■ EJERCICIO ESCRITO 1:
Responde según la nota sobre la obra teatral:
(a) ¿De qué ciudad es la compañía Desde el pie?
(b) ¿En qué lugar se acababa de poner en escena la obra cuando habló Marcos Retamozo?
(c) ¿Quién es el director de la obra?
■ EJERCICIO ESCRITO 2: Escribe la continuación de la nota sobre la obra teatral a partir de su última oración.

■ TEXTO PRESENTADO:
De un abrazo de las compañías Teastral, de Paraná, y Desde el pie, de Chajarí, surgió la obra de teatro El cielo es de quien lo vuela, que se ofreciera en la capital provincial con una emotiva recepción de parte del público. Más allá, incluso, del bien acogido producto, la alianza permitió una puesta en circulación de saberes y oficios que enriquecieron la experiencia de ambos grupos.
“Desde hace rato que tenía ganas de trabajar con el Tete”. La expresión de Marcos Retamozo se filtró entre los aplausos del final de la obra El cielo es de quien lo vuela, que acababa de ser puesta en escena en Casa Boulevard. El artista le hablaba al público que sonreía agradecido, ante el haz delator de las luces de sala. Retamozo se refería a quien estaba a su lado, el director, Ezequiel Caridad.
Más allá del cumplido, la frase implicaba una ponderación pública de la riqueza de los procesos creativos. Era una puesta en valor de la parte sumergida del iceberg escénico.

■ MATERIAL PROPORCIONADO:
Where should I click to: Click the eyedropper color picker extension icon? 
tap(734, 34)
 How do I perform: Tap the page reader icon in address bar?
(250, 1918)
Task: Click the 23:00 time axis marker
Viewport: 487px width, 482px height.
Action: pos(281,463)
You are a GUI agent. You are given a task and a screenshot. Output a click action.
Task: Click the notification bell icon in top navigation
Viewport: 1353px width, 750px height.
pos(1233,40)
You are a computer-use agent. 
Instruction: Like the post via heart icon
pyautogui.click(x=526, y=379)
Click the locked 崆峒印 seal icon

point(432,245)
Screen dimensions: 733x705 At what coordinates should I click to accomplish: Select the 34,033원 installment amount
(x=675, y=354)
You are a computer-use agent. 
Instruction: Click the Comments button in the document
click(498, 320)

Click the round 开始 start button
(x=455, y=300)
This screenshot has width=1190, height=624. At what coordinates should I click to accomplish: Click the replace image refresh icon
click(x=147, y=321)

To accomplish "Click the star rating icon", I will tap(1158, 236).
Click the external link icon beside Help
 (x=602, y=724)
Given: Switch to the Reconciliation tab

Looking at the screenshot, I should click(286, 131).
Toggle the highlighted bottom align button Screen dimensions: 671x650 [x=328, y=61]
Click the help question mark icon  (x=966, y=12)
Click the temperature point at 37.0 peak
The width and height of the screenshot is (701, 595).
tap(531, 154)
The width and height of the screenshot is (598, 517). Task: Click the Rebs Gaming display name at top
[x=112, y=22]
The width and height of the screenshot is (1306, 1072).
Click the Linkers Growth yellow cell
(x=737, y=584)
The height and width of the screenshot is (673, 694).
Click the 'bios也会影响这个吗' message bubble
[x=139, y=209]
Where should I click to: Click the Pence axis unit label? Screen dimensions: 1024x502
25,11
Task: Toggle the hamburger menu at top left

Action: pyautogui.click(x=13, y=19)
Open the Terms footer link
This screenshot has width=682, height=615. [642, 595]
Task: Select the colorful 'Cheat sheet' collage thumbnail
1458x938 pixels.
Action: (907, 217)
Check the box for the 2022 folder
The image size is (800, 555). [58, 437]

■ RESPUESTA 1:
(a) De Chajarí.
(b) En Casa Boulevard.
(c) Ezequiel Caridad.

■ RESPUESTA 2:
Es que la historia de una aventura teatral terminada está hecha de una larga sucesión de charlas previas; de sesiones de improvisación donde las ideas originales se deconstruyen para salir fortalecidas; de ocurrencias que se pulen o van quedando descartadas; de provisorios textos escritos u orales que se prueban, se corrigen, se tachan, se sintetizan; de las proposiciones abstractas que en sucesivos tamizados se convierten en acción; de las métricas de lo dicho que deben acompasarse al ritmo de los cuerpos en movimiento, a la música incidental, al dispositivo lumínico, a los artefactos escenográficos.

Pero si algo se aprende en el camino, más allá de lo estrictamente artístico, es a buscar la manera constructiva de corregir, a gestionar la frustración, a materializar una voluntad, a tomar las riendas para controlar la ansiedad, a desarrollar un tipo de discernimiento que morigere el disfrazado capricho, a abrirse a la mirada de los otros, a dejar reposar las situaciones y a evitar enamorarse de un vacío ensimismamiento.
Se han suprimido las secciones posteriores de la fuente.